- EXPLORE THE MATERIAL
1: In the IRIN year-end list, who wrote the piece on what Brexit might mean for refugees?
2: Copy the part of the IRIN year-end list that opens with the words containing "After Britain’s historic" and closes with "civilians of Aleppo.".

- STUDY TEXT
━━━

The 10 most popular IRIN stories of 2016

Exclusive: The ethical failure - why I resigned from the UN

When senior UN human rights official Anders Kompass exposed the sexual abuse of children by French and African peacekeepers in Central African Republic, instead of being lauded he was investigated, suspended, and told to resign. Finally, in June, he left the organisation – but on his own terms. In an IRIN exclusive, he drew attention to endemic failures of accountability and transparency at the UN, where he no longer felt he could fight for his beliefs. Readers listened to his powerful message.

US probe into Turkey-Syria aid corruption deepens

2016 saw the launch of our new investigative unit, and one of its first pieces revealed the depth of a US government watchdog’s probe into corruption in the delivery of aid across the Turkey-Syria border. IRIN found that corrupt sub-contracting and procurement fraud was undermining vital aid deliveries to Syrians in need.

What does Brexit mean for refugees?

After Britain’s historic vote to leave the EU, Migration Editor Kristy Siegfried took a close look at what the result might mean for migrants, refugees, and asylum seekers. This timely piece raised an early warning bell about the anti-immigrant, populist shift coursing through the continent.

Aleppo is screwed. Thanks everyone.

We don’t need to tell you how much has changed in Aleppo since Head of Enterprise Projects Ben Parker penned this exasperated opinion piece in July, as the siege of the rebel-held east of the city had just begun. He wrote of political deadlock, aid agencies in disarray, and even of a UN grant to a charity chaired by Syrian President Bashar al-Assad’s wife. We now know only too well what the international community’s failure has wrought for the civilians of Aleppo.

The World Humanitarian Summit: winners and losers

IRIN came to the World Humanitarian Summit in Istanbul fresh off the back of an exclusive from Médecins Sans Frontières, one of the world’s most prominent aid organisations, announcing it wouldn't be attending and dismissing the gathering as a “fig leaf for good intentions”. Our stand-out coverage went on to include a live blog, a review of the Grand Bargain agreement on reforms to humanitarian funding and this exhaustive summary from IRIN Director Heba Aly, making sense of what was – and wasn’t – agreed, at the inaugural three-day event.

Is Ethiopia unravelling?

When Ethiopian marathon runner Feyisa Lilesa crossed his wrists at the finish line at the Rio Olympics as a symbol of opposition, the world paid attention for a fleeing moment. But it can be hard to get solid information from inside Ethiopia, as freedom of political speech is heavily restricted. In this popular piece, IRIN contributor James Jeffrey unpicks the complex dynamics of the most significant protests against Ethiopia’s authoritarian leadership since its ruling party came to power in 1991.

 

Migration: What if Trump does win?

━━━

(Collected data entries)
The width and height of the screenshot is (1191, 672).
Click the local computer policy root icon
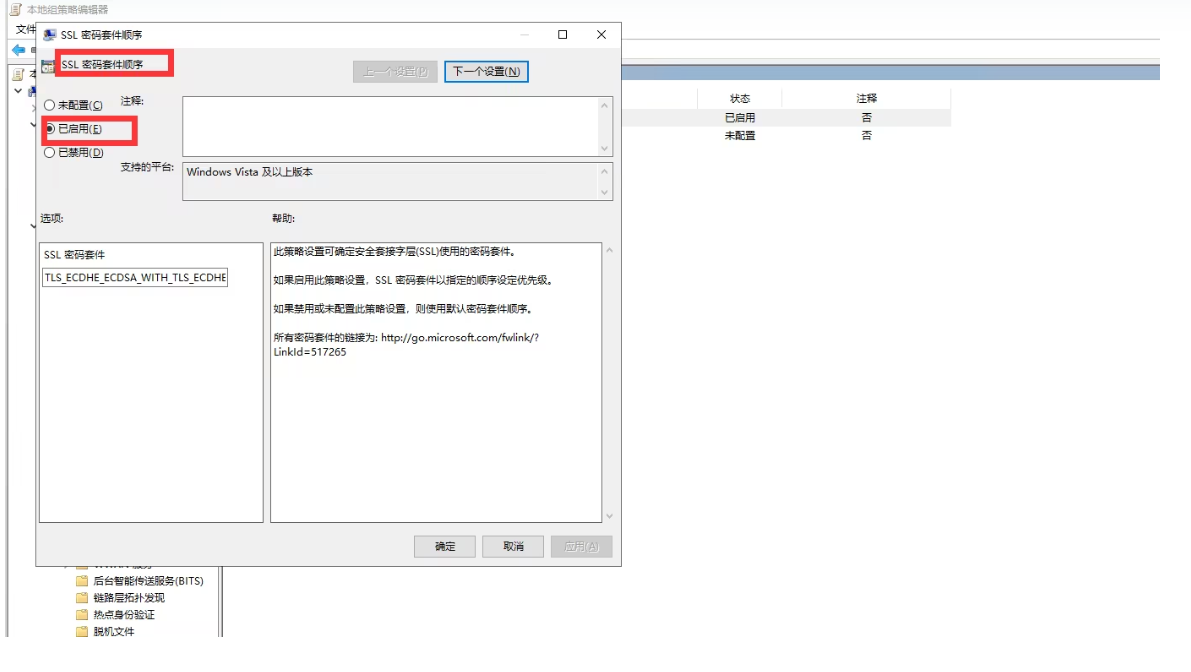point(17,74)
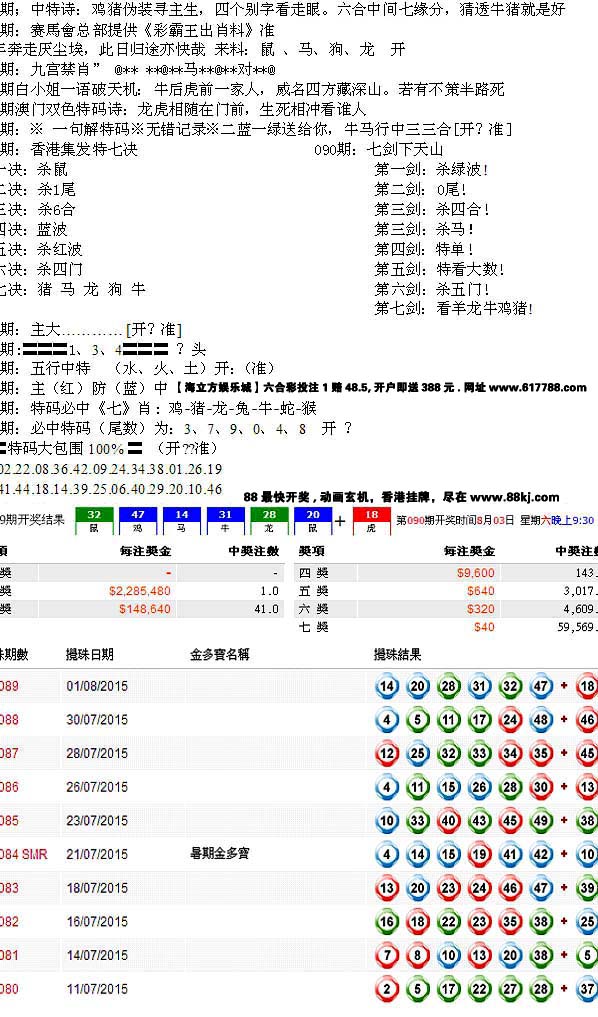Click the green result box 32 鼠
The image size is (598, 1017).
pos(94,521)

━━━

- ANSWER LIST
1: Migration Editor Kristy Siegfried

2:
After Britain’s historic vote to leave the EU, Migration Editor Kristy Siegfried took a close look at what the result might mean for migrants, refugees, and asylum seekers. This timely piece raised an early warning bell about the anti-immigrant, populist shift coursing through the continent.

Aleppo is screwed. Thanks everyone.

We don’t need to tell you how much has changed in Aleppo since Head of Enterprise Projects Ben Parker penned this exasperated opinion piece in July, as the siege of the rebel-held east of the city had just begun. He wrote of political deadlock, aid agencies in disarray, and even of a UN grant to a charity chaired by Syrian President Bashar al-Assad’s wife. We now know only too well what the international community’s failure has wrought for the civilians of Aleppo.